### EXCERTO FORNECIDO
13.11.10

Democracia contra regime “austeritário”, texto de Sandra Monteiro, na edição de Novembro do Le Monde Diplomatique em português


Democracia contra regime «austeritário»
por Sandra Monteiro



A 24 de Novembro, a greve geral convocada em Portugal pelas duas centrais sindicais, a Confederação Geral dos Trabalhadores Portugueses (CGTP) e a União Geral dos Trabalhadores (UGT), a primeira desde 1988, vai juntar-se às amplas movimentações sociais de contestação às medidas de austeridade orçamental que os governos da União Europeia têm vindo a adoptar. Essas medidas têm em comum o facto de deixarem incólume um sector financeiro que, apesar de ser responsável pela crise, está a ser consentidamente deixado à solta pelos poderes públicos para regressar, como já regressou, à realização de lucros tão astronómicos quanto imorais. E têm também a uni-las a escolha que os governos europeus fizeram de penalizar, pelo contrário, aqueles que apenas vivem do seu trabalho ou aqueles que subsistem através de prestações sociais para as quais descontaram antes da reforma ou do desemprego, bem como os que sobrevivem com subsídios a que se vêem obrigados a recorrer ao serem atingidos pela pobreza. Uma escolha a todos os títulos desastrosa, porque regressiva em termos societais e recessiva em termos económicos.

Na verdade, os governos europeus, independentemente da sua cor política, parecem sentir-se mais mandatados para defender os direitos inalienáveis dos mercados do que os dos cidadãos. Com os primeiros têm compromissos sérios, que não podem deixar de honrar; com os segundos têm combinações frouxas, que podem substituir pela imposição de duríssimos sacrifícios. Só assim se explica que tais governos se tenham posto em sintonia para congelar e cortar salários, pensões e a generalidade das prestações sociais; para utilizar a pressão de um desemprego duradouramente acima dos 10% de modo a nivelar por baixo os direitos laborais; e para promover um aumento das desigualdades socioeconómicas e uma degradação dos serviços públicos, ameaçando fazer colapsar o Estado social.

### DADOS APRESENTADOS
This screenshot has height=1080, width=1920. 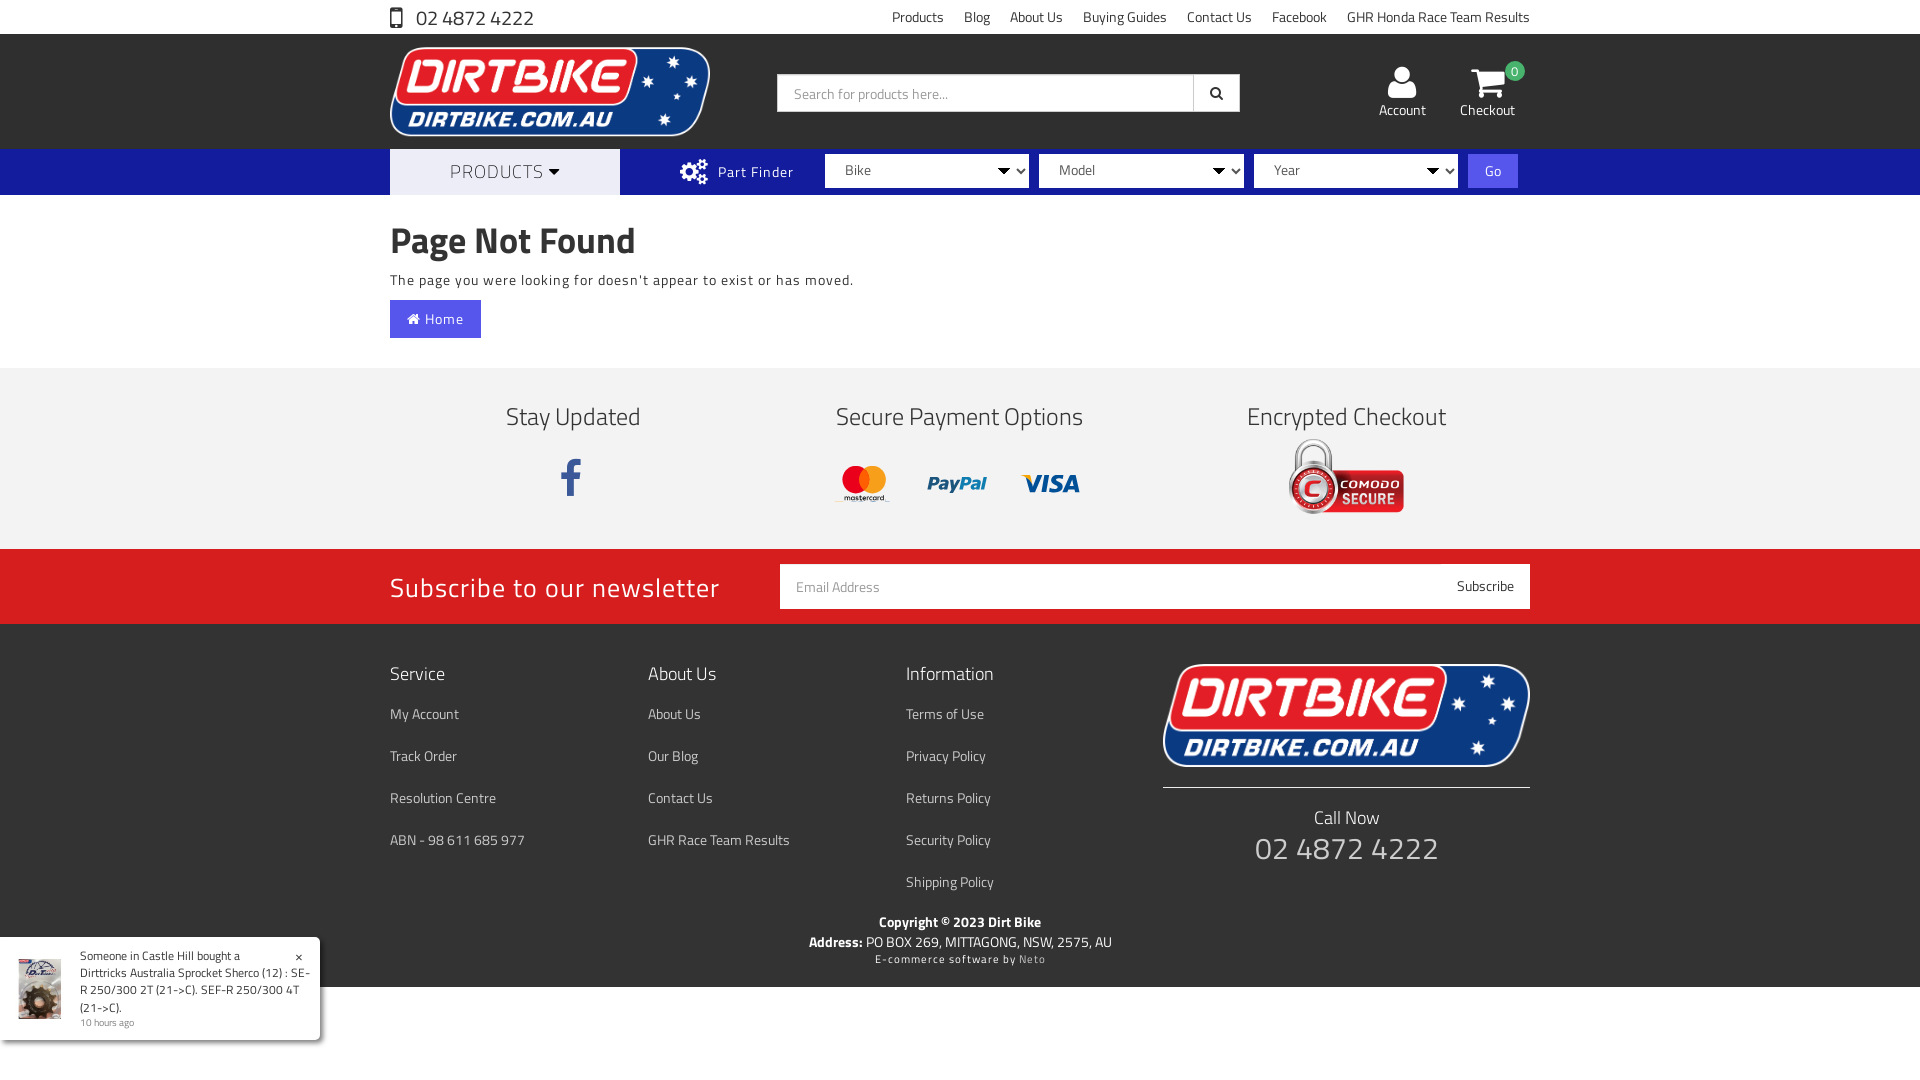 What do you see at coordinates (460, 17) in the screenshot?
I see `'02 4872 4222'` at bounding box center [460, 17].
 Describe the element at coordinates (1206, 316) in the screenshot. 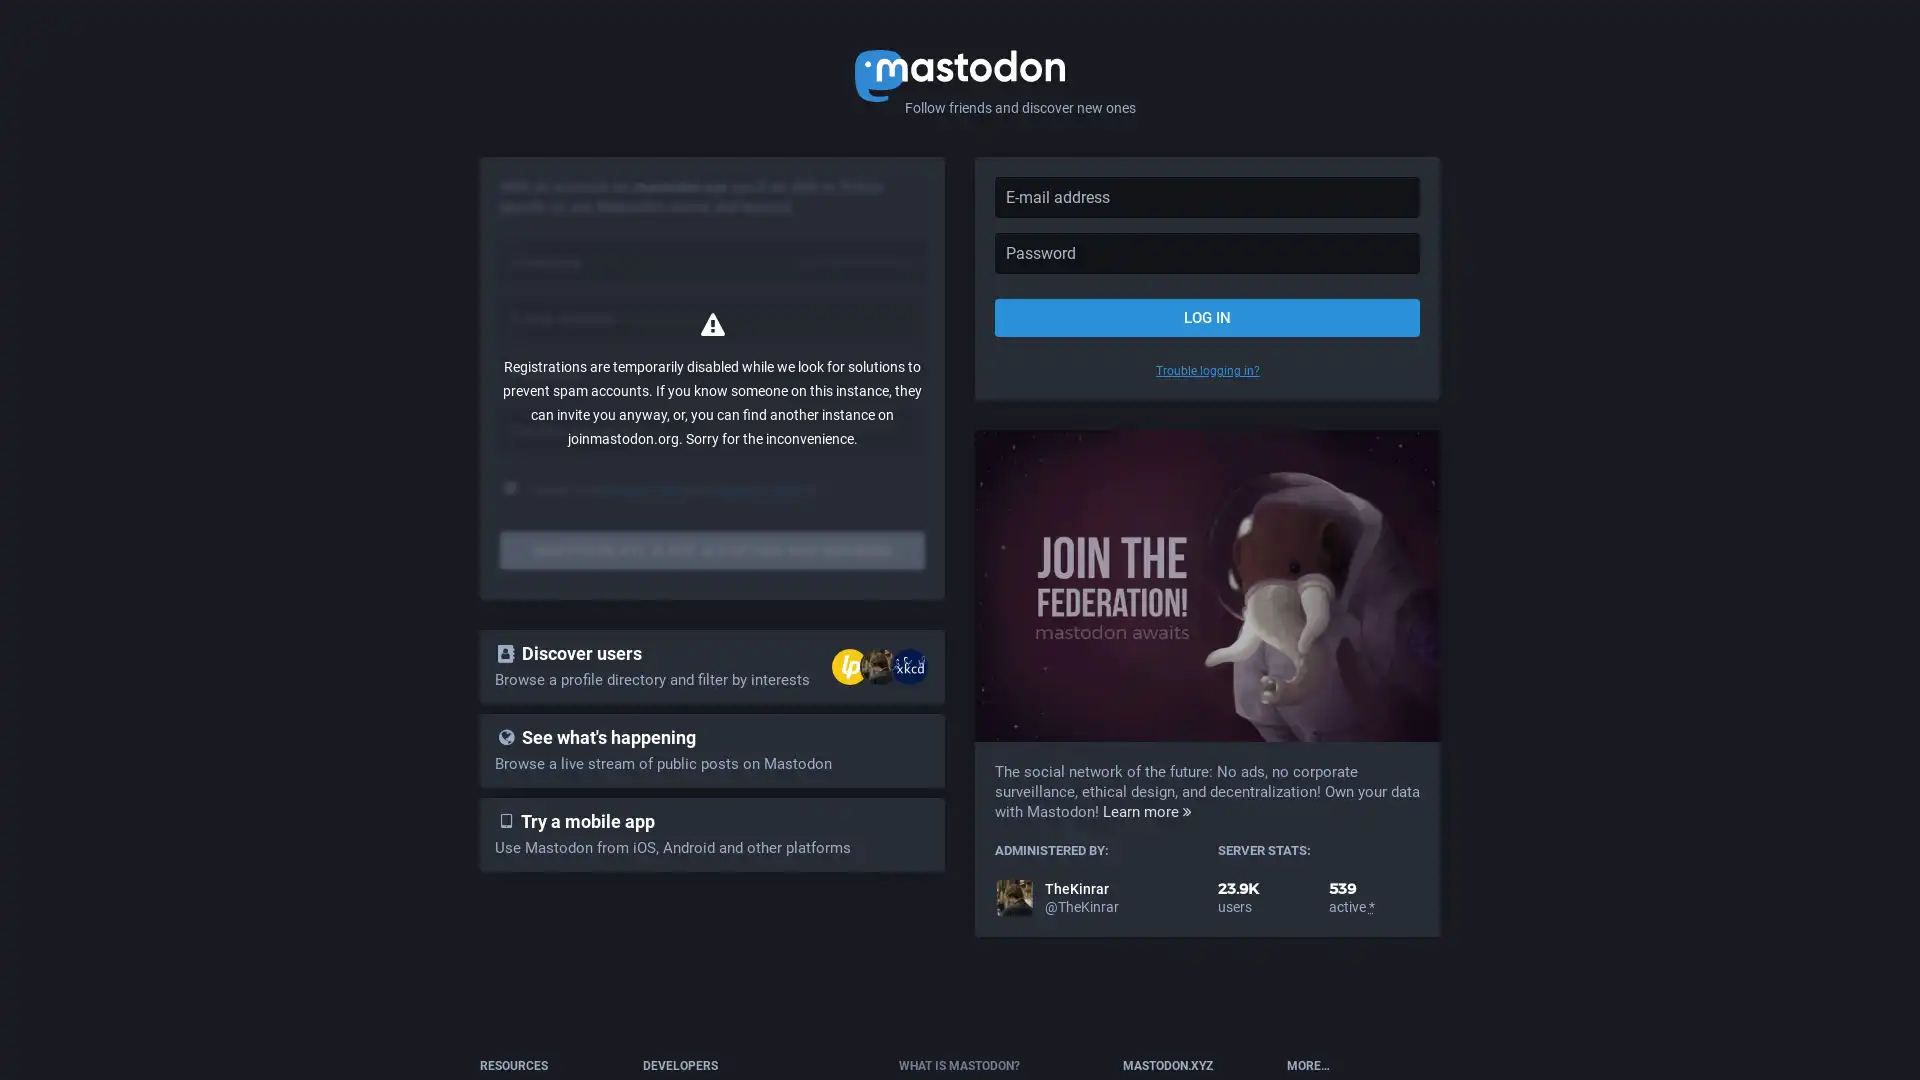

### OBJETIVO 1
Indique o que, segundo o excerto, os governos europeus se puseram em sintonia para congelar e cortar.
### OBJETIVO 2
Em que dia está marcada a greve geral de que fala o excerto?
O material não tem qualquer relação com o excerto.

### RESPOSTA ESCRITA 1
Salários, pensões e a generalidade das prestações sociais.

### RESPOSTA ESCRITA 2
A 24 de Novembro.